--- Listed records ---
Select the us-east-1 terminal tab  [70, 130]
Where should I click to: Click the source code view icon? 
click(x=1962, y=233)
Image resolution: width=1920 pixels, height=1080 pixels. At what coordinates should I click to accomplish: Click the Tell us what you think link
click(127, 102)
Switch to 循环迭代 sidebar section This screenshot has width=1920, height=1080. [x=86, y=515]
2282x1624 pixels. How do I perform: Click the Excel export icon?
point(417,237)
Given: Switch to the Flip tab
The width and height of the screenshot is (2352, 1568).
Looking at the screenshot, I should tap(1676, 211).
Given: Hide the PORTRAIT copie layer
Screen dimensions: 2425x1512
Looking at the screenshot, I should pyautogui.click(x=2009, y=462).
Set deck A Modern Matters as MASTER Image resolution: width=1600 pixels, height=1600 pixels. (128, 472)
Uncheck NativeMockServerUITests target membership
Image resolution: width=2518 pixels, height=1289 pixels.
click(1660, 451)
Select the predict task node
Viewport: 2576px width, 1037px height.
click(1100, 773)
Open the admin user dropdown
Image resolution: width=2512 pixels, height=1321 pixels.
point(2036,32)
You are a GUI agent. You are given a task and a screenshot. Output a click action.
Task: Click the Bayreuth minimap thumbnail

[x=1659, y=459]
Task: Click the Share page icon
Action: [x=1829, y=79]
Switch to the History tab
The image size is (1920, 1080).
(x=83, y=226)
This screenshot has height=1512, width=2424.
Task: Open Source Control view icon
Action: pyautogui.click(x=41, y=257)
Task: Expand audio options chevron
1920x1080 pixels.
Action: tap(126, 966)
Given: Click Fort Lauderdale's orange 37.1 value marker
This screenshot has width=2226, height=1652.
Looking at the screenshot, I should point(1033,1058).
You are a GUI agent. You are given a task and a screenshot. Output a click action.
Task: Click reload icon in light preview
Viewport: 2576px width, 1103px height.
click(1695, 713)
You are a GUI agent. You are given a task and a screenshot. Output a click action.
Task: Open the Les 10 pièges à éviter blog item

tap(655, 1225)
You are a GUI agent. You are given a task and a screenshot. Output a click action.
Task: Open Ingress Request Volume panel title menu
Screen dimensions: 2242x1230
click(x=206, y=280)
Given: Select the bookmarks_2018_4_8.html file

--- Your assignment ---
Each entry must appear in the reply exactly as written.

--- Solution to the exercise ---
Select the us-east-1 terminal tab  [70, 130]
Where should I click to: Click the source code view icon? 
click(x=1962, y=233)
Image resolution: width=1920 pixels, height=1080 pixels. At what coordinates should I click to accomplish: Click the Tell us what you think link
click(127, 102)
Switch to 循环迭代 sidebar section This screenshot has width=1920, height=1080. [x=86, y=515]
2282x1624 pixels. How do I perform: Click the Excel export icon?
point(417,237)
Given: Switch to the Flip tab
The width and height of the screenshot is (2352, 1568).
Looking at the screenshot, I should tap(1676, 211).
Given: Hide the PORTRAIT copie layer
Screen dimensions: 2425x1512
Looking at the screenshot, I should pyautogui.click(x=2009, y=462).
Set deck A Modern Matters as MASTER Image resolution: width=1600 pixels, height=1600 pixels. (128, 472)
Uncheck NativeMockServerUITests target membership
Image resolution: width=2518 pixels, height=1289 pixels.
click(1660, 451)
Select the predict task node
Viewport: 2576px width, 1037px height.
click(1100, 773)
Open the admin user dropdown
Image resolution: width=2512 pixels, height=1321 pixels.
point(2036,32)
You are a GUI agent. You are given a task and a screenshot. Output a click action.
Task: Click the Bayreuth minimap thumbnail

[x=1659, y=459]
Task: Click the Share page icon
Action: [x=1829, y=79]
Switch to the History tab
The image size is (1920, 1080).
(x=83, y=226)
This screenshot has height=1512, width=2424.
Task: Open Source Control view icon
Action: pyautogui.click(x=41, y=257)
Task: Expand audio options chevron
1920x1080 pixels.
Action: tap(126, 966)
Given: Click Fort Lauderdale's orange 37.1 value marker
This screenshot has width=2226, height=1652.
Looking at the screenshot, I should point(1033,1058).
You are a GUI agent. You are given a task and a screenshot. Output a click action.
Task: Click reload icon in light preview
Viewport: 2576px width, 1103px height.
click(1695, 713)
You are a GUI agent. You are given a task and a screenshot. Output a click action.
Task: Open the Les 10 pièges à éviter blog item

tap(655, 1225)
You are a GUI agent. You are given a task and a screenshot. Output a click action.
Task: Open Ingress Request Volume panel title menu
Screen dimensions: 2242x1230
click(x=206, y=280)
Given: Select the bookmarks_2018_4_8.html file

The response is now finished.